From Software hat wieder zugeschlagen. Nach Demon’s Souls, Dark Souls I & II steht nun der inoffizielle Nachfolger der knüppelharten Spielereihe in den Läden. Hardcoregamer haben sich schon mal vorfreudig in die Hände gespuckt. Doch ob die Bluthatz wirklich hält, was sie verspricht, oder ob die stets grösser werdende Fangemeinde mal wieder ungewollt für Weichspülmittel gesorgt hat?
Monsterjagd
Yharman, so heisst die Stadt, in der euer frisch erstellter Held erwacht. Erst einmal seid ihr völlig auf euch allein gestellt.
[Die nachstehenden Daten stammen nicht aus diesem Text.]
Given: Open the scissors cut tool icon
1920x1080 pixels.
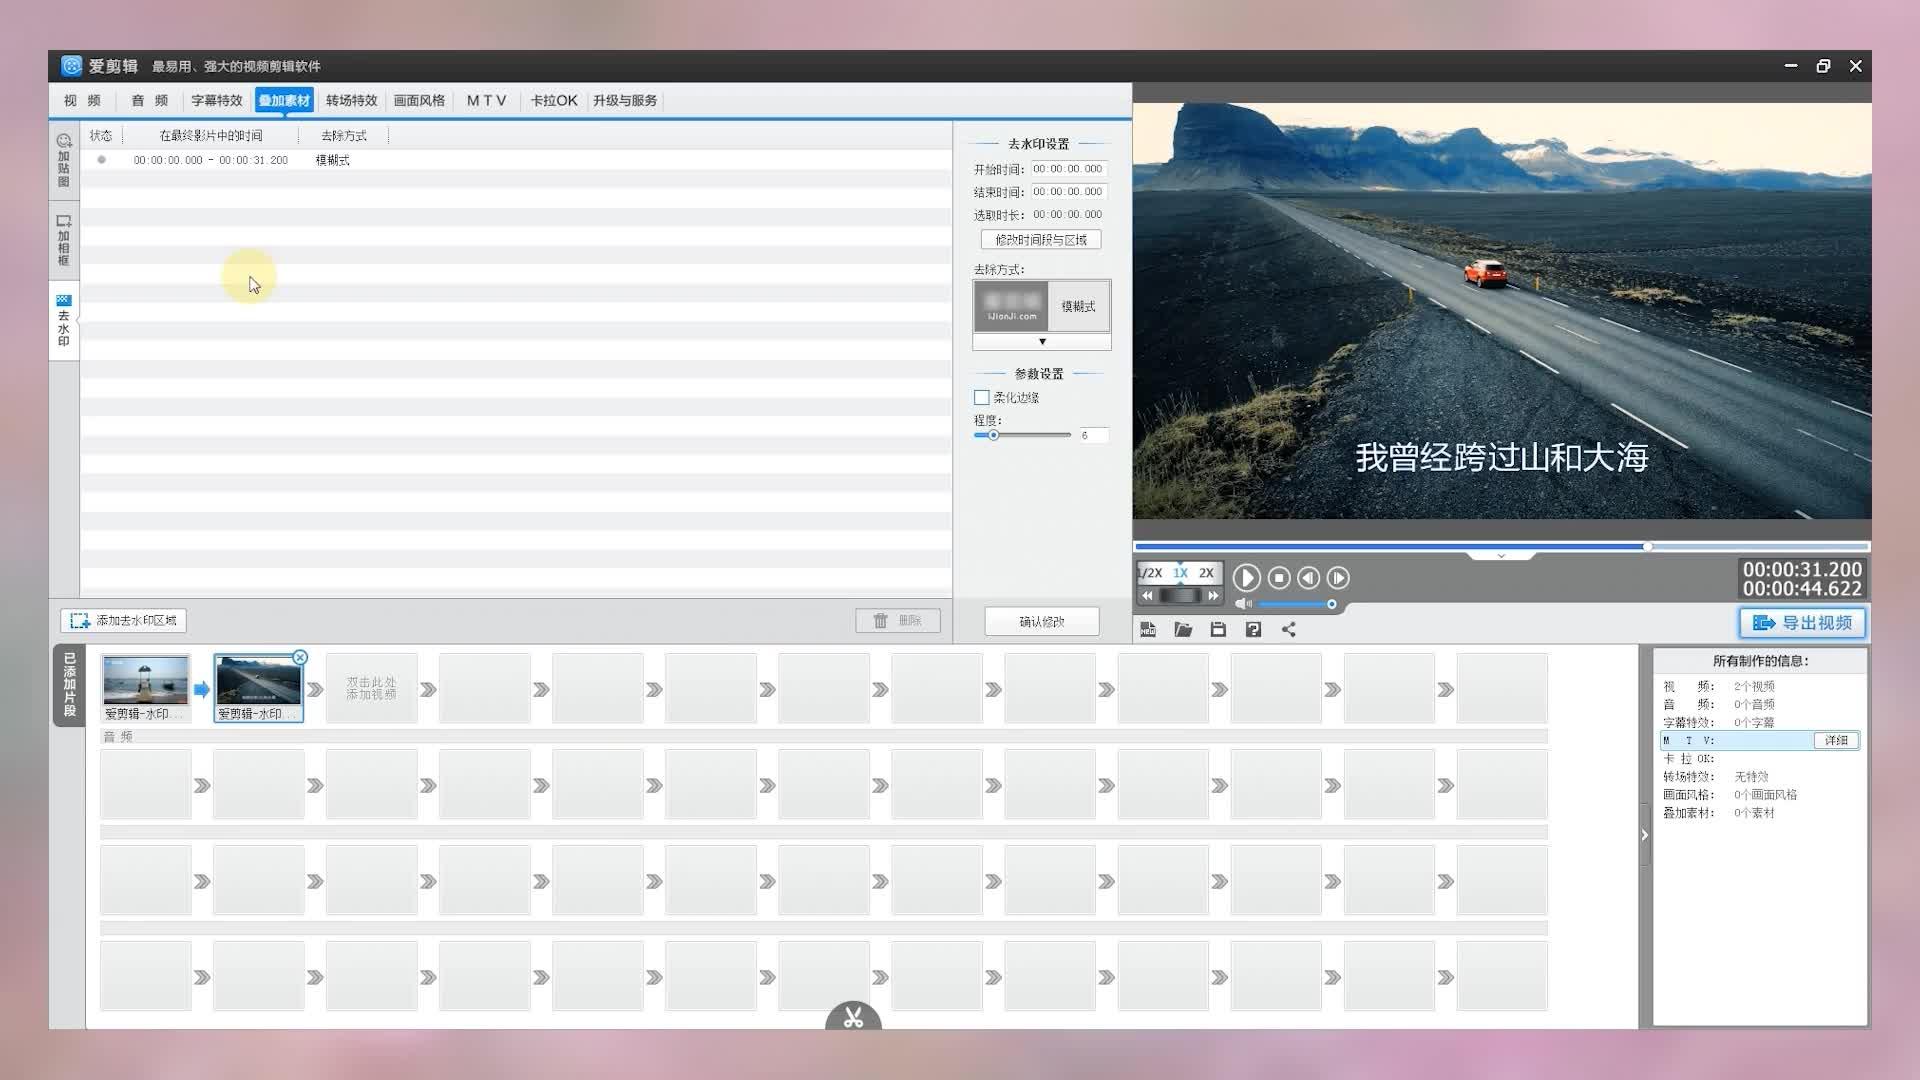Looking at the screenshot, I should (853, 1017).
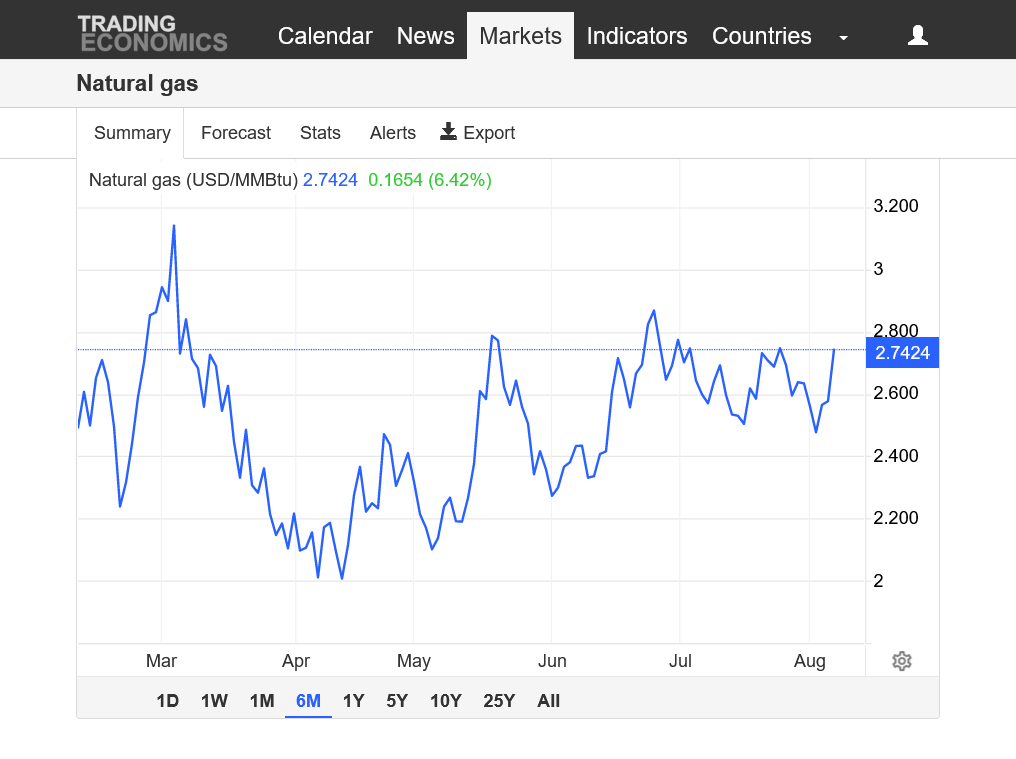Open the Indicators menu
The height and width of the screenshot is (759, 1016).
tap(636, 36)
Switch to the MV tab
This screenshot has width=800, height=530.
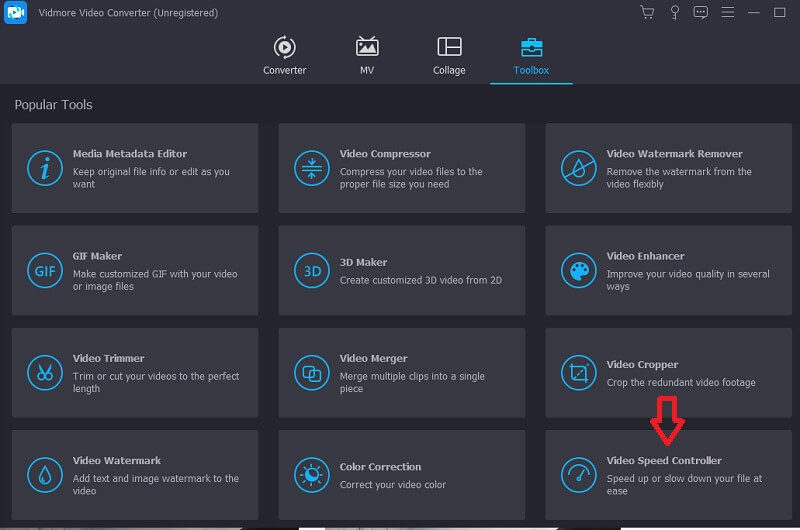pyautogui.click(x=367, y=56)
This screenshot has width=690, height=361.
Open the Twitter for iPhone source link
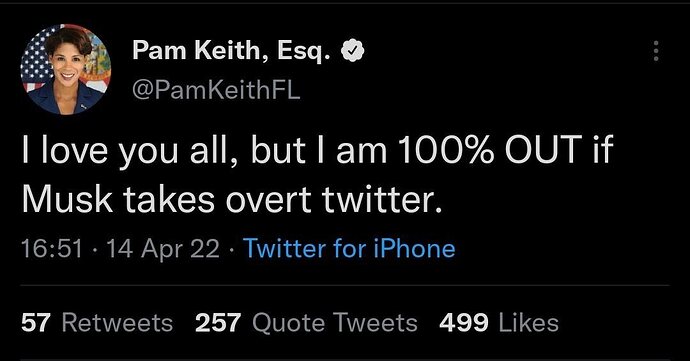point(349,249)
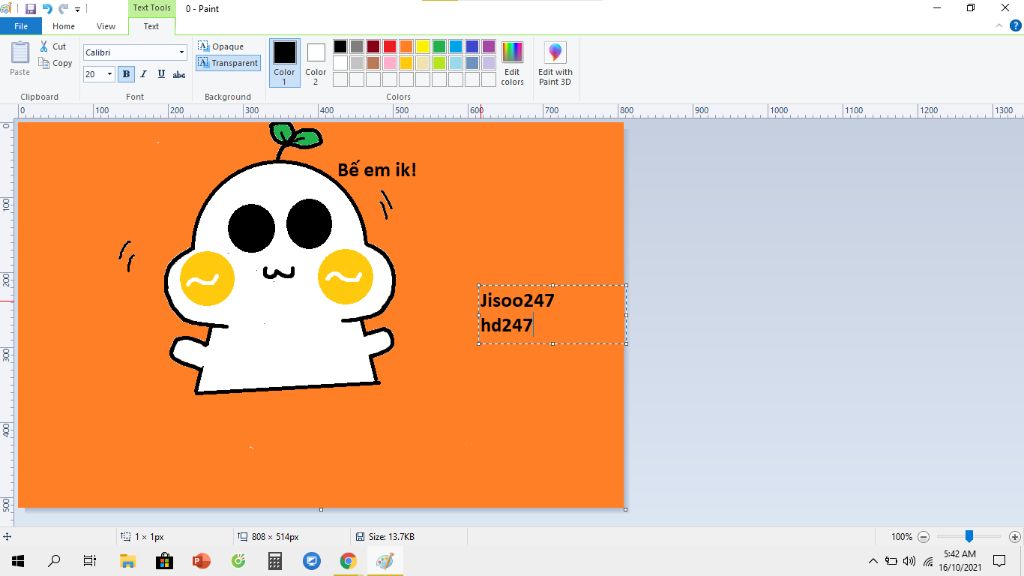Click the zoom in plus icon
Viewport: 1024px width, 576px height.
pyautogui.click(x=1014, y=537)
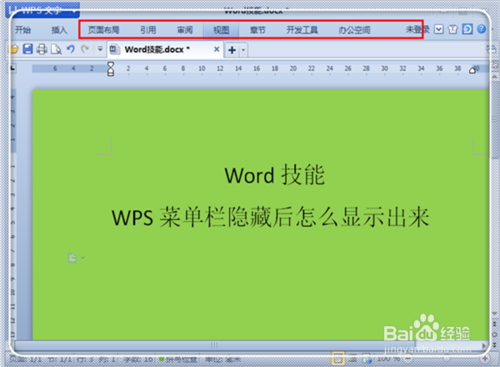500x367 pixels.
Task: Expand the WPS 文字 application menu arrow
Action: 74,11
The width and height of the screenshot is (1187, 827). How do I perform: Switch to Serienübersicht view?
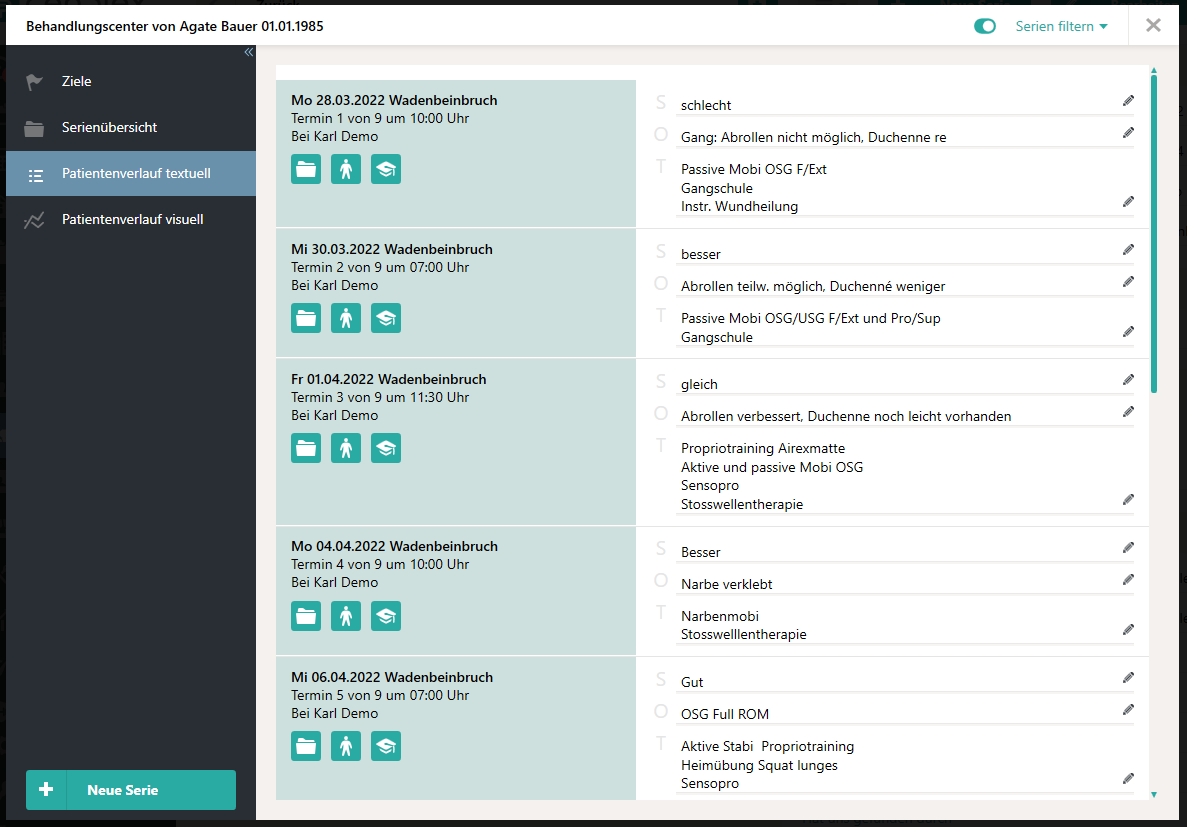[x=109, y=128]
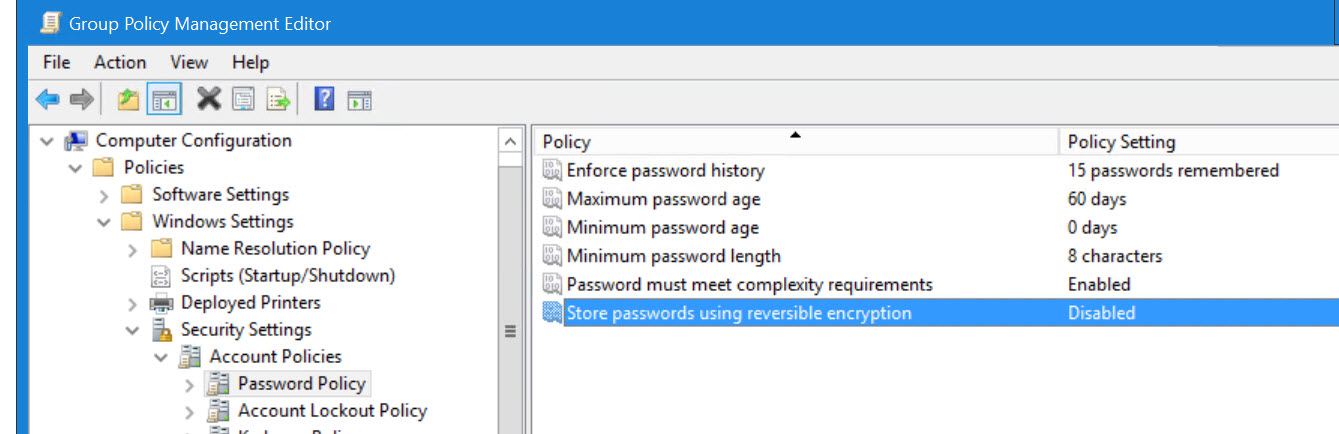Open Properties using toolbar icon
The image size is (1339, 434).
coord(243,99)
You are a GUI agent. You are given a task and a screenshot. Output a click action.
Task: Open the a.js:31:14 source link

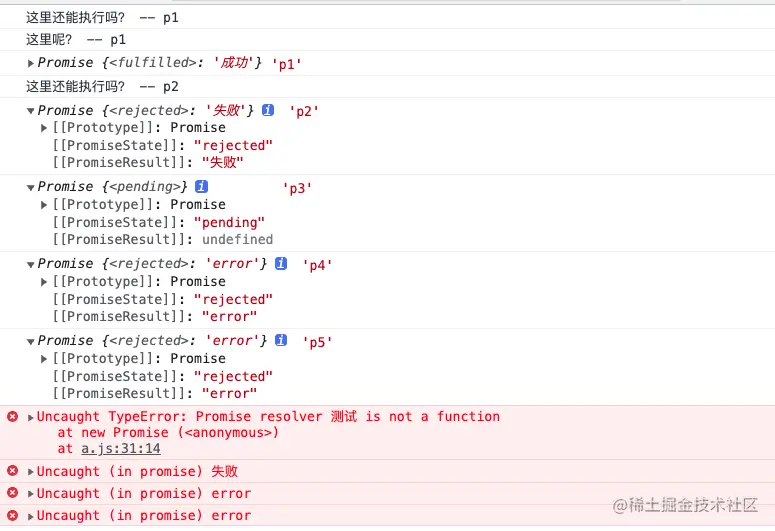[x=121, y=449]
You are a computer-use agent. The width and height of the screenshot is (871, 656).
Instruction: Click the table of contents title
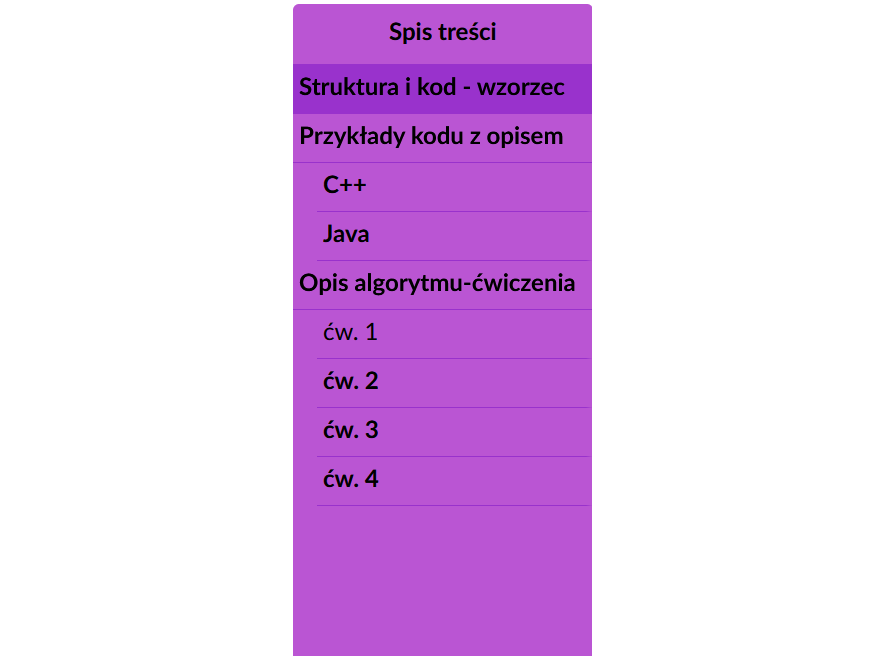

Weder erfahrt ihr, warum eure Spielfigur hier ist, noch, worin eure Aufgabe besteht. Wer die Geschichte der Stadt, die man die folgenden Stunden durchstreift, wirklich erfahren will, muss sich auf Spurensuche begeben. Die Cutscenes im Spielverlauf enthüllen nämlich so gut wie keine Hintergrundinformationen und auch die meisten NPCs geben nichts als unverständliches Gebrabbel von sich. Irgendwie scheint es um die Blutrituale einer Kirche zu gehen, die alle Menschen nach und nach in Bestien verwandelt hat. In der „Nacht der Jagd“ ist es euer Ziel, die gefrässigen Horden aufzumischen, und da gab es eine Bluttransfusion, und was und wie? Bei einem Game wie Limbo, das ohnehin ohne Worte auskommt, mag das Wirre ja noch angehen, aber bei Bloodborne ist das etwas schade. Die beeindruckenden gotischen Bauten und zerfallenen Ruinen sind durch und durch düster-viktorianisch angehaucht verlangen geradezu nach einer ausgeklügelten Ghost Story oder zumindest etwas im Stil von Dr. Jekyll und Mr. Hyde. Jedenfalls scheint euer Zufluchtsort der sogenannte „Traum des Jägers“ zu sein, ein geheimnisvolles Traumreich zwischen den Welten. Dahin befördert euch euer erstes Ableben im Kampf gegen einen blutrünstigen Werwolf. Habt ihr die unsanfte Landung verdaut, greift ihr euch dort eine der angebotenen Anfangswaffen. Erwischt ihr die falsche, kann euch das erste Gebiet ziemliche Schwierigkeiten bereiten. Der Traum dient jedenfalls fortan als Zufluchtsort, wo man auflevelt und Gegenstände kauft, indem man sogenannte „Blutechos“ ausgibt. Die sind das Äquivalent zu den Seelen in den Vorgängerspielen und werden entweder durch Spezialgegenstände erworben oder auf normalem Weg durch das Töten von Bestien. Klassischerweise verliert man alle gesammelten Blutechos, sobald man stirbt, erhält aber eine zweite Chance, sie dort wieder aufzuheben, wo man sie liegengelassen hat – vorausgesetzt, kein Gegner hat sie sich geschnappt, den es dann wiederum ins Jenseits zu befördern gilt. Wenigstens macht das noch einigermassen Spass, da sich das Monsterdesign z.T. bei Lovecraft orientiert.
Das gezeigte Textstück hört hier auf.